Email Gateway (Aug 22 2022 at 17:40):

From: Kawin Worrasangasilpa <kw448@cam.ac.uk>
Hi,

I have been trying to deal with random variables in Isabelle/HOL for some
time and I still can't find out how to deal with them exactly. I found in
"HOL/Probability/Probability_Mass_Function.thy" on how to define an " 'a
pmf " value briefly. For example, I could use map_pmf to change to
different space:

context
fixes ε :: real
begin

definition w_n :: "nat pmf" where
"w_n = map_pmf (λb. (if b then 1 else 0)) (bernoulli_pmf ((1-ε)/2))"

(this is to change from {True, False} to {1, 0})

definition W_n :: "int pmf" where
"W_n = map_pmf (λb. (-1) ^ (if b then 0 else 1)) (bernoulli_pmf ((1-ε)/2))"
(this is to change from {True, False} to {1, -1})

or use lift_definition:

lift_definition w_list_pmf :: "nat ⇒ bool list pmf" is
"λn (l::bool list).
if size l = n then (((1-ε)/2)^(count (mset l) True))*((1+ε/2)^(count
(mset l) False)) else 0"
(*this is to have a bool list random variable of fixed length and all
members are independent Bernoulli random variables with p = (1-ε)/2*)

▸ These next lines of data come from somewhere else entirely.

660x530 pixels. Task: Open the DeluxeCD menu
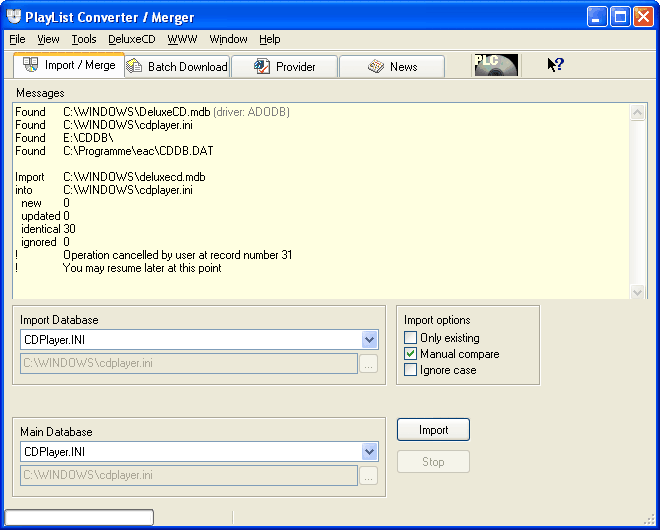(132, 39)
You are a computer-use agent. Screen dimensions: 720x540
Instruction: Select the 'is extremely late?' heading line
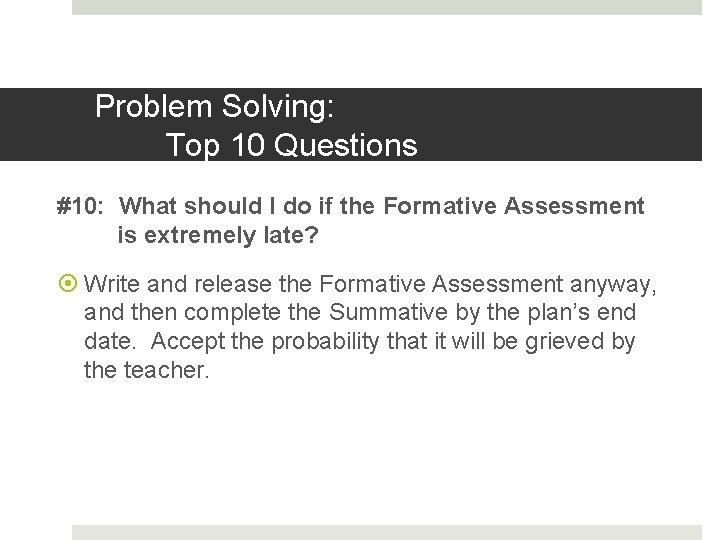[218, 235]
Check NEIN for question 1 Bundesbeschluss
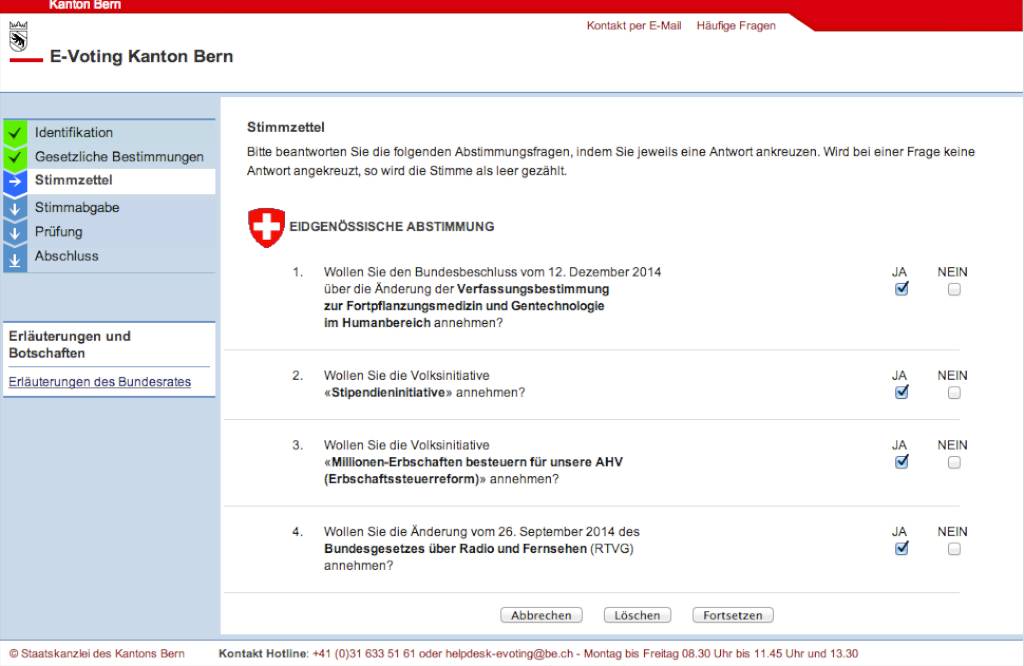The height and width of the screenshot is (666, 1024). pyautogui.click(x=954, y=289)
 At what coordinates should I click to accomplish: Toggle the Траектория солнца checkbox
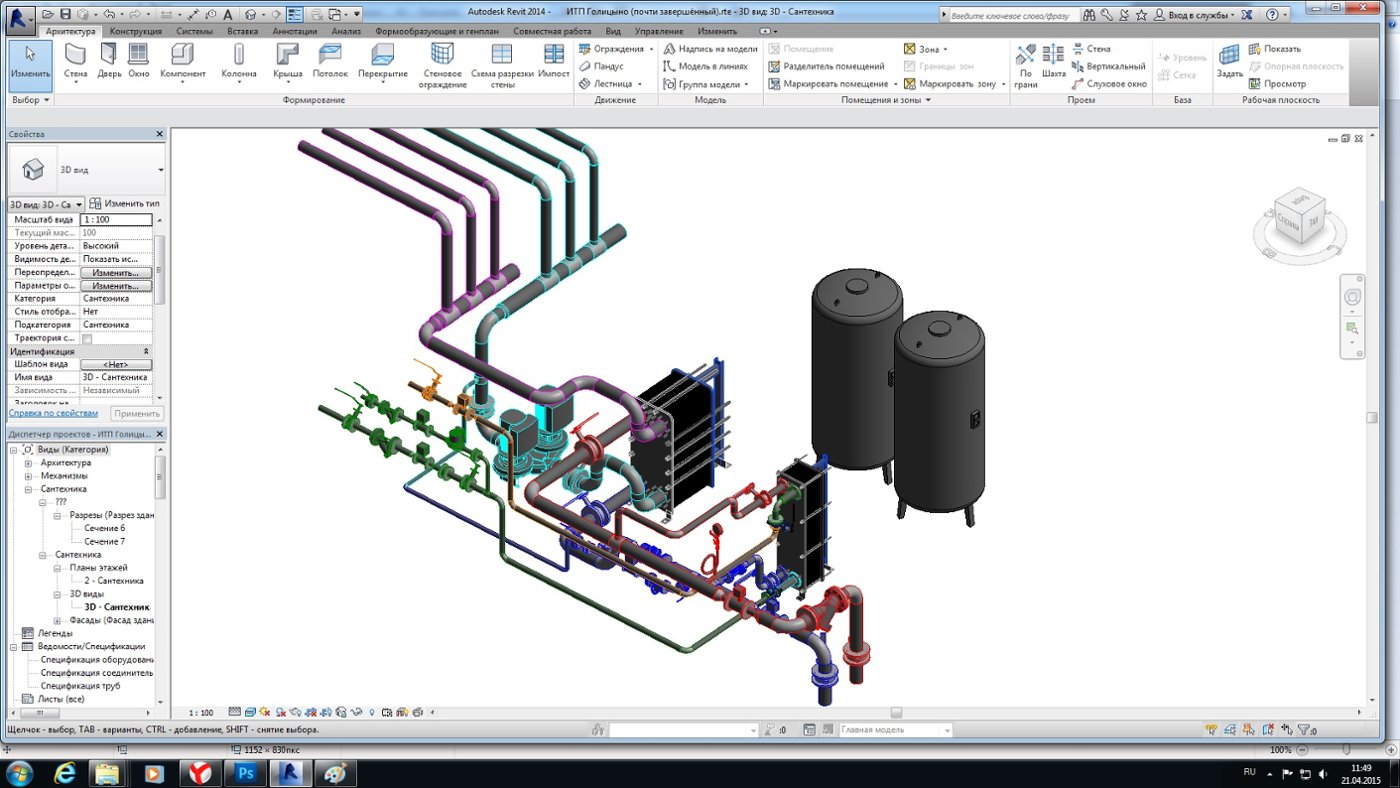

But when it becomes more complicated and the random variables are dependent
I have no idea how to phrase it. For example, Let us say I have a sequence
of random variables Φ_i = f (w_1w_2...w_i) (all w_i are independent
Bernoulli random variables),
and then construct Δ_i = Φ_i - Φ_(i-1). The complication, in this case, is
Φ_i = f (w_1w_2...w_i) and Φ_(i-1) f (w_1w_2...w_(i-1)) use the same w_t
sequence which are w_1,w_2,...,w_(i-1), but the first Φ also uses w_i for
the last element in the list. So, I tried,

lift_definition w_list_pmf :: "nat ⇒ bool list pmf" is
"λn (l::bool list).
if size l = n then (((1-ε)/2)^(count (mset l) True))*((1+ε/2)^(count
(mset l) False)) else 0"
sorry

definition Φ_n :: "nat ⇒ real pmf" where
"Φ_n n = map_pmf (λl. f l) (w_list_pmf n)"
(*with f being any function in "bool list => real" and "n" is the lenth of
the input list*)

definition Δ_n :: "nat ⇒ real pmf" where
"Δ_n n = map_pmf
(λp. fst p - snd p) (pair_pmf (Φ_n n) (Φ_n (n -1)))",

But I guess this makes (Φ_n n) and (Φ_n(n-1)) completely independent
which is not what I want
since they use common random variables in their generating process:
w_1,w_2,...,w_(i-1). So I realised that these constants of " 'a pmf" type
are not supposed to be used as random variables but distribution (please
correct me on this).

Also, I would like to calculate these random variables' expectation, for
which I tried

lemma "n > 0 ⟶
prob_space.expectation (Δ_n n) (id) < -ε"
sorry

,and felt really doubtful of the existence of the function "id" since if "Δ_n
n" could be used as a random variable, it wouldn't need any function to be
involved in calculating the expectation.
Could I ask whether there are any better ways or repositories I should
check to sort out this random variables issue and their expectations?

Thanks,
Kawin

Last updated: Feb 01 2025 at 20:19 UTC